**Assigned task 1:** Edit the liver disease flashcards passage between "Minor symptoms resulting" and "in CNS hyperactivity?", inclusive, replacing "delirium tremens" with "DTs" and leaving everything else unchanged.
**Assigned task 2:** According to the liver disease flashcards, how long after the last drink does delirium tremens occur?

**Selected text:**
────

Management of acute and chronic LD Flashcards
What are some of the lifestyle modifications that are advised in early staged LD/Cirrhosis?
Avoid alcohol
Quit smoking
Lose weight if you’re overweight or obese
Do regular exercise to reduce muscle loss
Liver damage due to alcohol is reversible and therefore any patient presenting with some indicators of early stage fatty liver, should be advised to avoid alcohol. All recommendations can help to reduce chances of further complications and at any stage of liver disease.
Which liver diseases are curable?
Most aren’t however gallstones (which can be removed) and some viral infections can be. Therefore the main aim of management is to ease symptoms and reduce the risk of further complications.
Outline the main management strategies in cirrhosis and end stage LD.
Having a low protein diet due to the potential for waste products to build up causing hepatic encephalopathy.
Promoting a low Na+ diet and patients may be initiated on diuretics to reduce fluid retention
Patients may undergo ascites drainage by paracentesis
Surgery for the treatment of portal hypertension and to minimise the bleed risk
Introduction of medicines in the treatment of the disease and presence of complications
Potentially a liver transplant
At which time scale do each of the symptoms associated with acute alcohol withdrawal occur?
Minor symptoms resulting as a consequence of CNS hyperactivity, resolves within 24-48 hours
Depending on the extent of alcohol intake this can lead to:
Seizures which occur with 12-48 hours of the last drink in chronic alcoholics
If this is left untreated this will lead to delirium tremens which occur 48-96 hours after the last drink and if untreated can be fatal
Alcoholic hallucinations which resolve within 24-48 hours
Also results in fluid and electrolyte abnormalities
What are some of the symptoms you would expect to see in CNS hyperactivity?

────

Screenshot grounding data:
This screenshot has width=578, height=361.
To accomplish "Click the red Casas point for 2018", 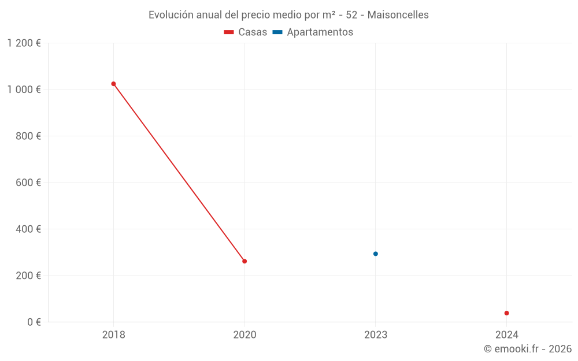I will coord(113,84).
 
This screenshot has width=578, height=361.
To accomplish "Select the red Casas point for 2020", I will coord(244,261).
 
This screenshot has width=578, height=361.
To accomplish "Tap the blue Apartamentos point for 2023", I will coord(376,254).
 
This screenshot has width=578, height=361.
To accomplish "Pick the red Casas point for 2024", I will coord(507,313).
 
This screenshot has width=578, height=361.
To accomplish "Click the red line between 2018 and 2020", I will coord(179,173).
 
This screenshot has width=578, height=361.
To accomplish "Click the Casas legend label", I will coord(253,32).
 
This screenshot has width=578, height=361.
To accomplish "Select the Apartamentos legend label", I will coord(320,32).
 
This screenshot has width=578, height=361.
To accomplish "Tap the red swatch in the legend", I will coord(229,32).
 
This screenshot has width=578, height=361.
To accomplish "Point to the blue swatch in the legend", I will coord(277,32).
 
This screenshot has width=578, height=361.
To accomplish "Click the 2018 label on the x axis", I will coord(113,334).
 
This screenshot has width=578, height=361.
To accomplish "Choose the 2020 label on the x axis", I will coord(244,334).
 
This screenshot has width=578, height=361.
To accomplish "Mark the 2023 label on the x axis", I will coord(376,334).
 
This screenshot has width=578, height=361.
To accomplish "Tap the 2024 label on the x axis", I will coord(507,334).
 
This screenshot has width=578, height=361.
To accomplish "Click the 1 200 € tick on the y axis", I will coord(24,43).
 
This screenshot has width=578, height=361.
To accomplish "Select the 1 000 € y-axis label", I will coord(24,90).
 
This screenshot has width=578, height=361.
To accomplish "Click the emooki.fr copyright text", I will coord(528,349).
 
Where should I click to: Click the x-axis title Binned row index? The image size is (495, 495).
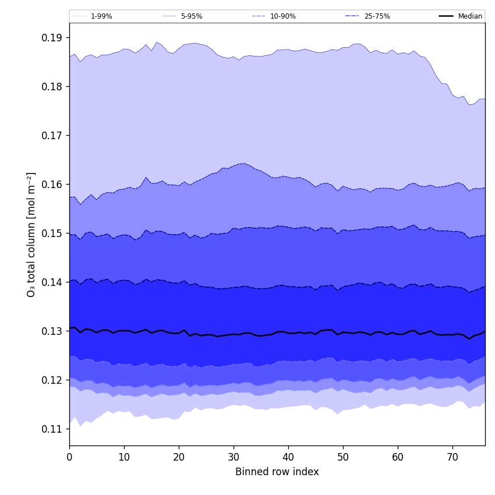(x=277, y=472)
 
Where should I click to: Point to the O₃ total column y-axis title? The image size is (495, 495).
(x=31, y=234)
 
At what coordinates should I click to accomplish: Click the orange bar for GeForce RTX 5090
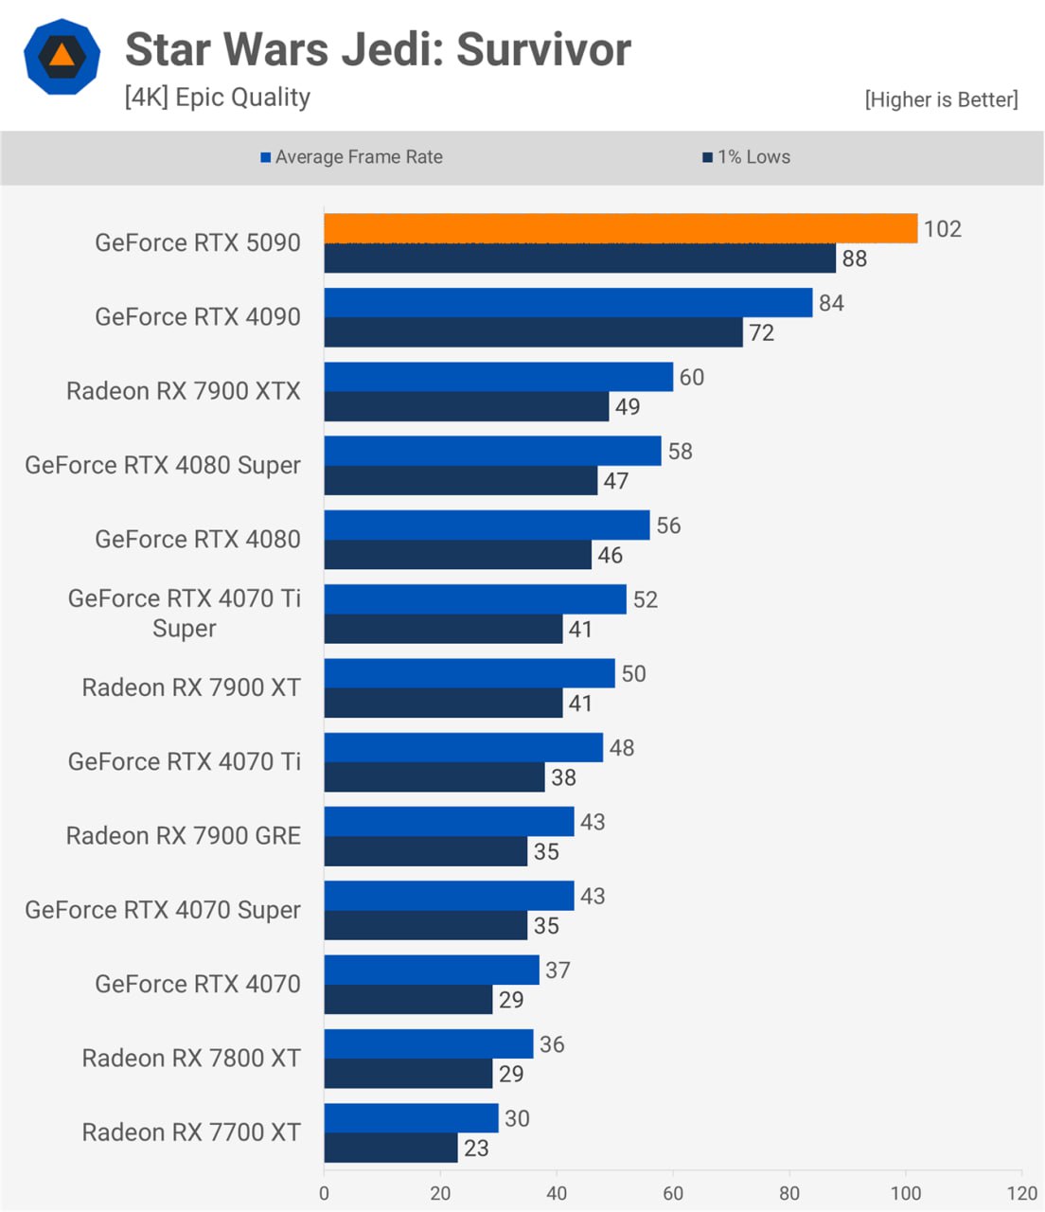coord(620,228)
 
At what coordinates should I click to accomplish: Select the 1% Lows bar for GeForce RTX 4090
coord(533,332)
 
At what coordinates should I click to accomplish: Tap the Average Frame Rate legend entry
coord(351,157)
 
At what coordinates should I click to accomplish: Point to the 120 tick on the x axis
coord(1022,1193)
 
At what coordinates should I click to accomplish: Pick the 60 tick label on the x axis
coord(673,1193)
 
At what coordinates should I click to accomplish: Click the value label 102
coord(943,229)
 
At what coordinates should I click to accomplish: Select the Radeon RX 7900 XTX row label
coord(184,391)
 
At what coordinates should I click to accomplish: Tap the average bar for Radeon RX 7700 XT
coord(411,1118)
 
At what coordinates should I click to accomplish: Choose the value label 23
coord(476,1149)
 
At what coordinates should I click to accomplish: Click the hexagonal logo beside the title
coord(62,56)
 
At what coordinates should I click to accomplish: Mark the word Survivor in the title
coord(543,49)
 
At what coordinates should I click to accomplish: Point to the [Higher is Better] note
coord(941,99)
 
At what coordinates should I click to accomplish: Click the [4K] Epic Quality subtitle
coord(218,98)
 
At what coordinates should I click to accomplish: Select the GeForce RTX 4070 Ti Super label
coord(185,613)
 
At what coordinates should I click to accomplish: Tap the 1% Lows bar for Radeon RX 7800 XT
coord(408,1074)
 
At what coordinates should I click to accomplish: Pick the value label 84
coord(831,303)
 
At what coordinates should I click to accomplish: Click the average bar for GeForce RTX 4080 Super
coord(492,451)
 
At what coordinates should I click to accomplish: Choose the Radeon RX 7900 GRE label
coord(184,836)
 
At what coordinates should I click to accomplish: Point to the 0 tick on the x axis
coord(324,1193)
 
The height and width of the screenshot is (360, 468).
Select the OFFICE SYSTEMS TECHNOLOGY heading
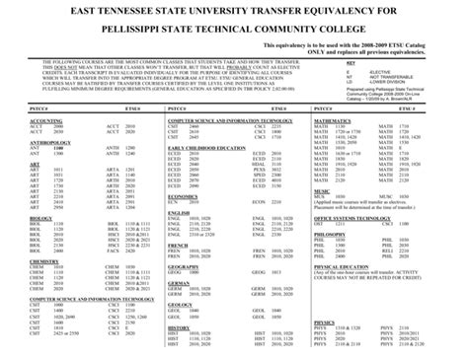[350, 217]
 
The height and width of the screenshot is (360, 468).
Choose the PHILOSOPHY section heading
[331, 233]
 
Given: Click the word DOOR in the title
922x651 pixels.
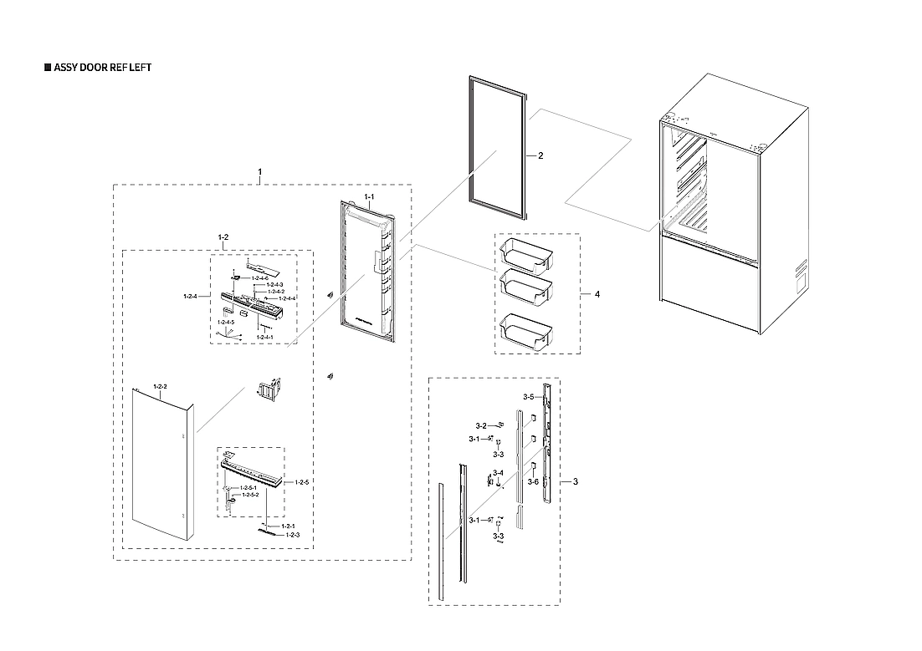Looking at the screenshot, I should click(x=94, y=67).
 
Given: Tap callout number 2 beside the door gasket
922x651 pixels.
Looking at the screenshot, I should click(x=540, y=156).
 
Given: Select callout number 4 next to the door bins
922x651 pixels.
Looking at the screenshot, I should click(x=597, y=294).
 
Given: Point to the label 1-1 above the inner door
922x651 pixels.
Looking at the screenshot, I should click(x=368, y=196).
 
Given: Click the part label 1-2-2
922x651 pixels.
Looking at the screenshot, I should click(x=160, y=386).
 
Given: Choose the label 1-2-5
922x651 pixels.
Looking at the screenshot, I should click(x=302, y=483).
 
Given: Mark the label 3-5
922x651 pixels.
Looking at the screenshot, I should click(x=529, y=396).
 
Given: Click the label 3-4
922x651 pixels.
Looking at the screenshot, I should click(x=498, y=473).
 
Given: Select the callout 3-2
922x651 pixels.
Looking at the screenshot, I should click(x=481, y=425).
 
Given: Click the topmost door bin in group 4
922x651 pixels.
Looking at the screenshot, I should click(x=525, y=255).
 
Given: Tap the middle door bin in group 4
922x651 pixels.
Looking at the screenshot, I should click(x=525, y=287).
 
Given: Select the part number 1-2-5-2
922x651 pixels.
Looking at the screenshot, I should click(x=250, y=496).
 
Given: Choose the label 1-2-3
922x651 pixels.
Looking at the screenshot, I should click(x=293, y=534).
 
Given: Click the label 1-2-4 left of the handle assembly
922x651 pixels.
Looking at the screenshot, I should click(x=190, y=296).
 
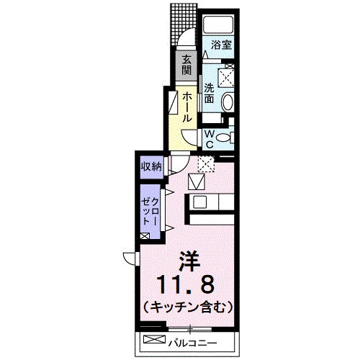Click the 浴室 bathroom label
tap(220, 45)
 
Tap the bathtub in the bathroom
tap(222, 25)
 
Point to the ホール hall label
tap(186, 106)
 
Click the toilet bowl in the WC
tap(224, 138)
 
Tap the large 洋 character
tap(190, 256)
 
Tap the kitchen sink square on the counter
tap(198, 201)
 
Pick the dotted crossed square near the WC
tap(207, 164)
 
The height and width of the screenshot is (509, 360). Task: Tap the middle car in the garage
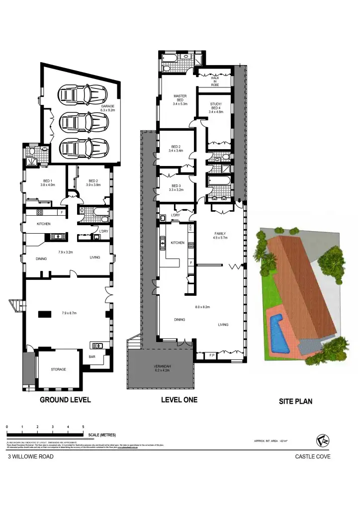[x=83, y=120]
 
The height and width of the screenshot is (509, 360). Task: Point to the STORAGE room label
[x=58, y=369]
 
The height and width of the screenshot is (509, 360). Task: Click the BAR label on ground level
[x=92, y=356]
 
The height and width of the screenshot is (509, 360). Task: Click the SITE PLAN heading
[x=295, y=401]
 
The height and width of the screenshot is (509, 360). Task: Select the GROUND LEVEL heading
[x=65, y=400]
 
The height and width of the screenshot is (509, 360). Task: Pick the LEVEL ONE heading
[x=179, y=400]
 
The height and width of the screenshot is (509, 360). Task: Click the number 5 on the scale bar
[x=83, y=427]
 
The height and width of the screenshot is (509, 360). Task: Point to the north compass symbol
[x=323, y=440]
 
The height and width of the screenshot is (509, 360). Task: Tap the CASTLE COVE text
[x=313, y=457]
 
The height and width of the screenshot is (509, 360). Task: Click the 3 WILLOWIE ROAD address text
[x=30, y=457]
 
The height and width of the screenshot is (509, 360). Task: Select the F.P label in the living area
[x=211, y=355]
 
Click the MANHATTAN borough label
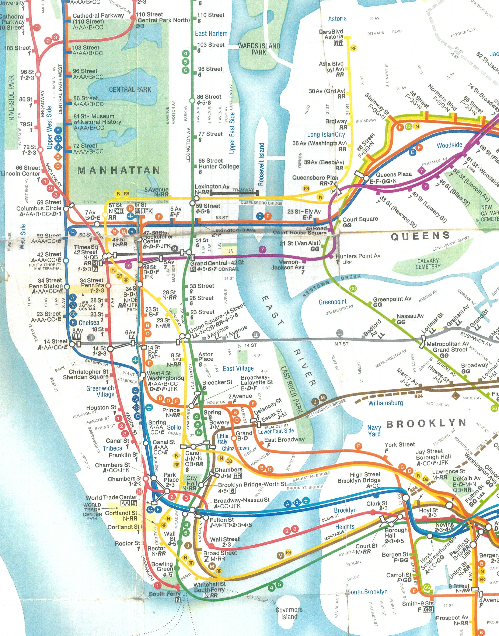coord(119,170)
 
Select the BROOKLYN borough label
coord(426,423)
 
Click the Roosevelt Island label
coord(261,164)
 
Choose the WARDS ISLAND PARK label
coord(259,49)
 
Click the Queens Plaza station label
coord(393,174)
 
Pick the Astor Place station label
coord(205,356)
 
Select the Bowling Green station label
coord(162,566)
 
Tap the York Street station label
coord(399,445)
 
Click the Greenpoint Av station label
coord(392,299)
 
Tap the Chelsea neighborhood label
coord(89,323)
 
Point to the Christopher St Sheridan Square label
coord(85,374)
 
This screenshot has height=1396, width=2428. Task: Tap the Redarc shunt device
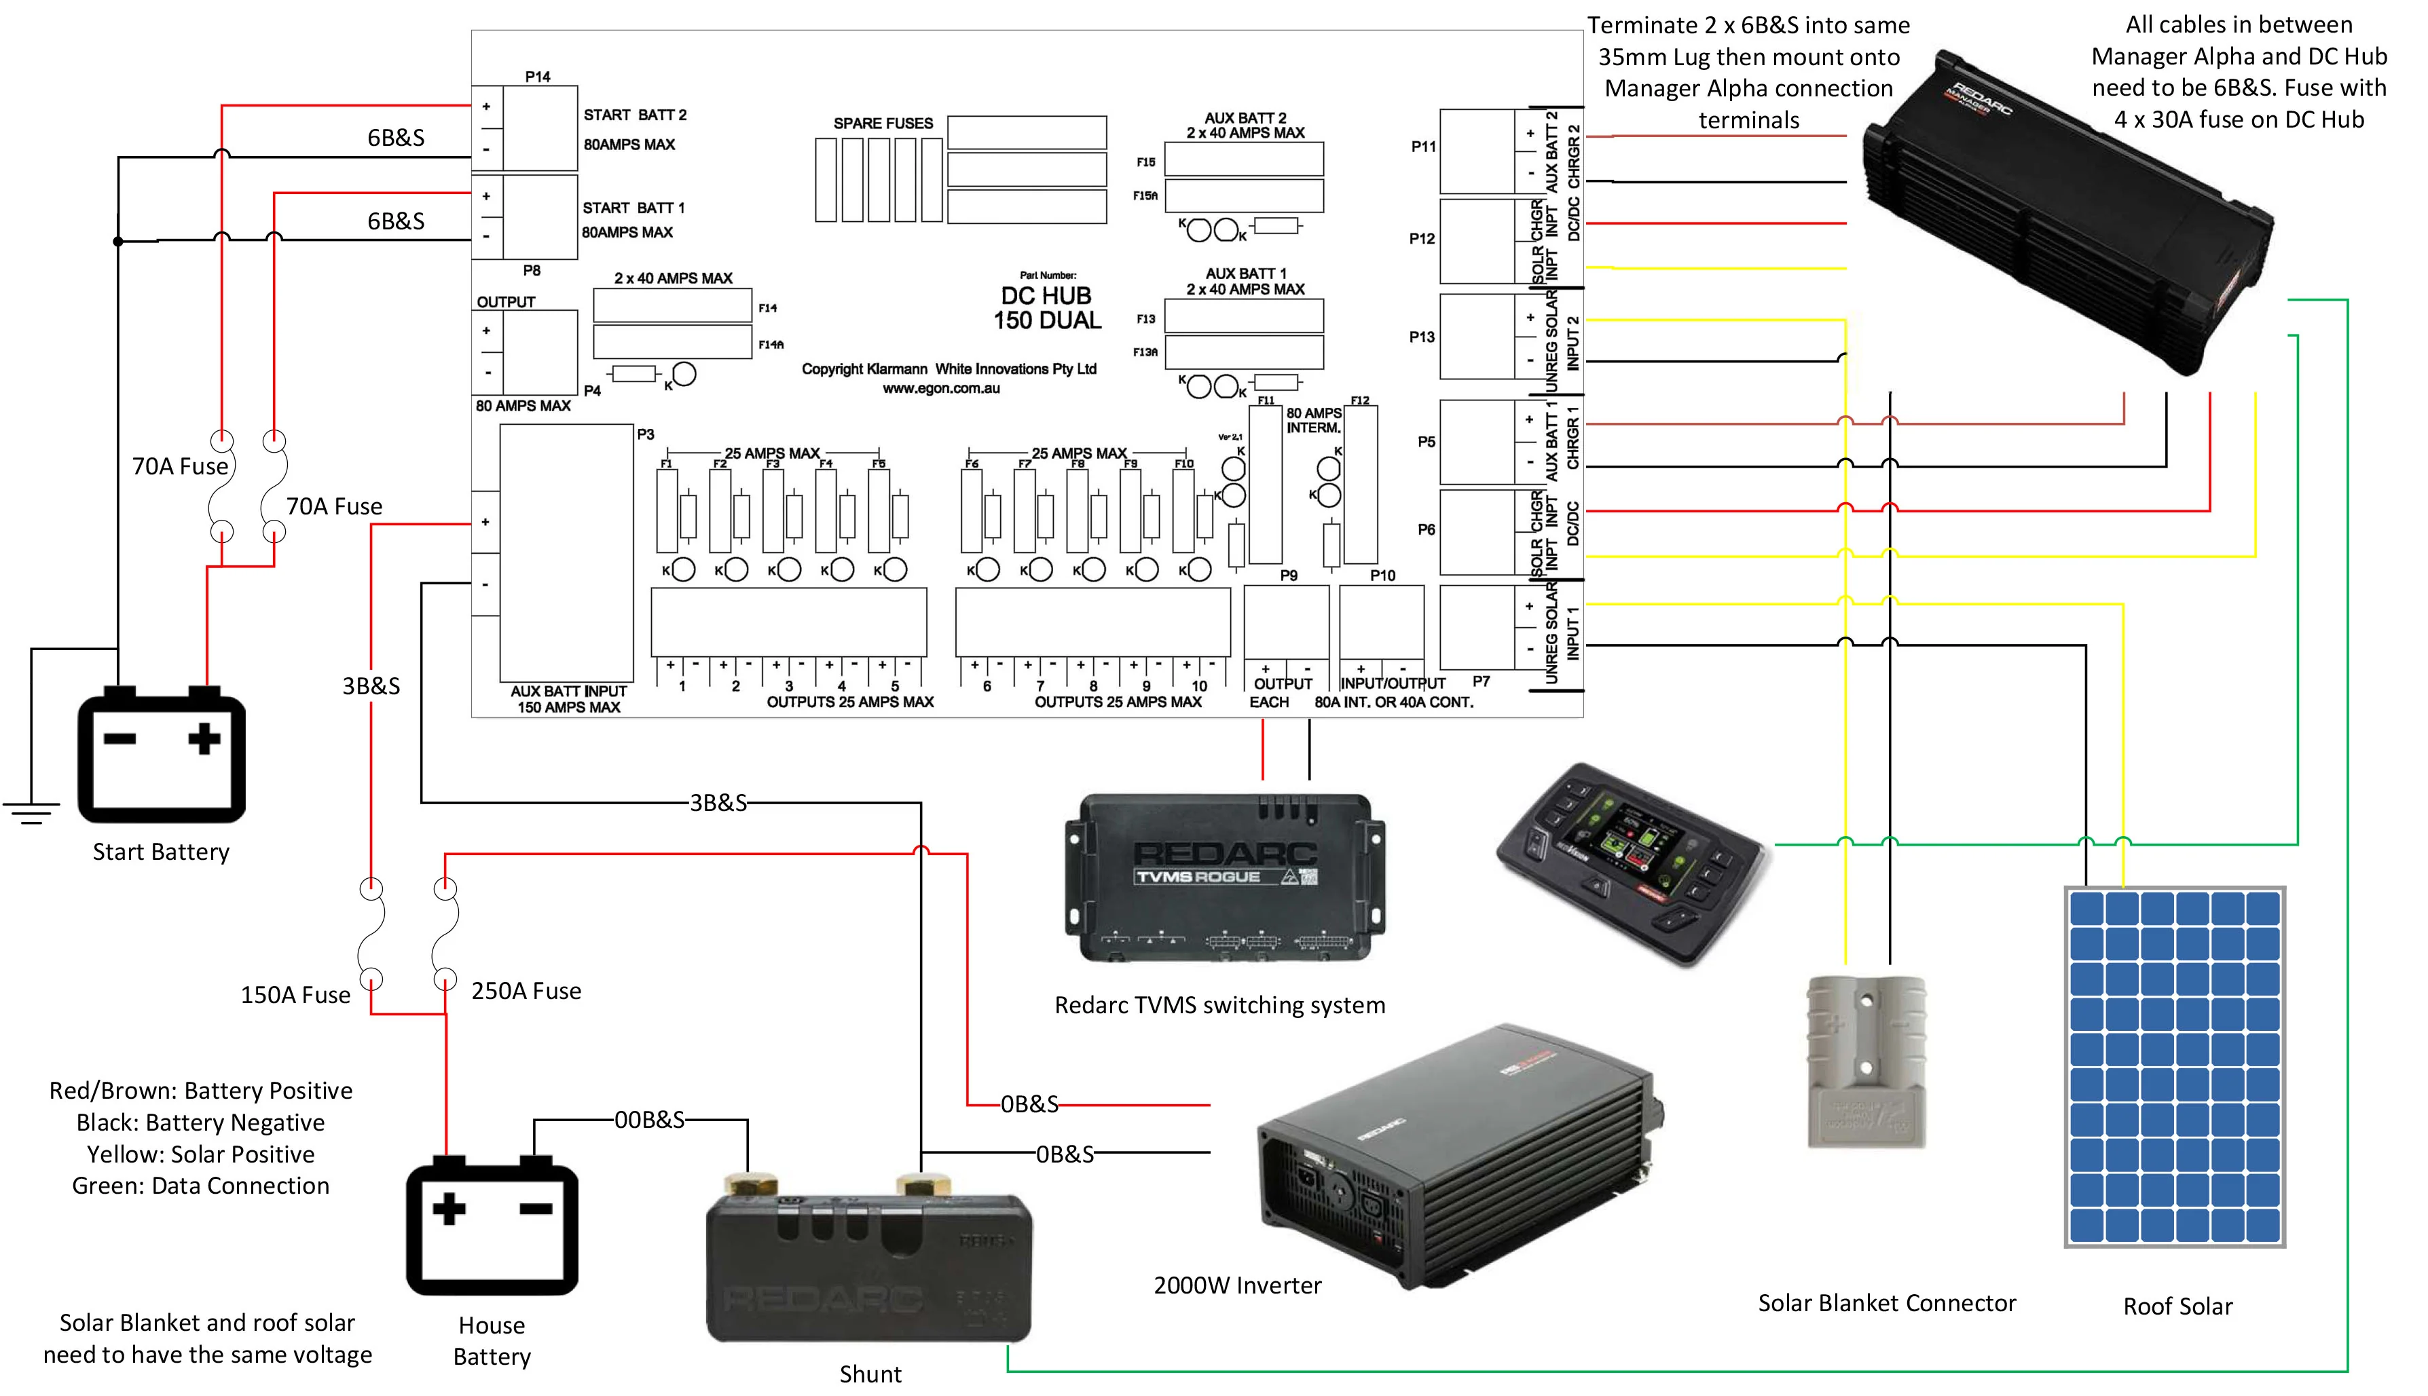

────

**Worked solution 1:**
Minor symptoms resulting as a consequence of CNS hyperactivity, resolves within 24-48 hours
Depending on the extent of alcohol intake this can lead to:
Seizures which occur with 12-48 hours of the last drink in chronic alcoholics
If this is left untreated this will lead to DTs which occur 48-96 hours after the last drink and if untreated can be fatal
Alcoholic hallucinations which resolve within 24-48 hours
Also results in fluid and electrolyte abnormalities
What are some of the symptoms you would expect to see in CNS hyperactivity?

**Worked solution 2:** 48-96 hours after the last drink.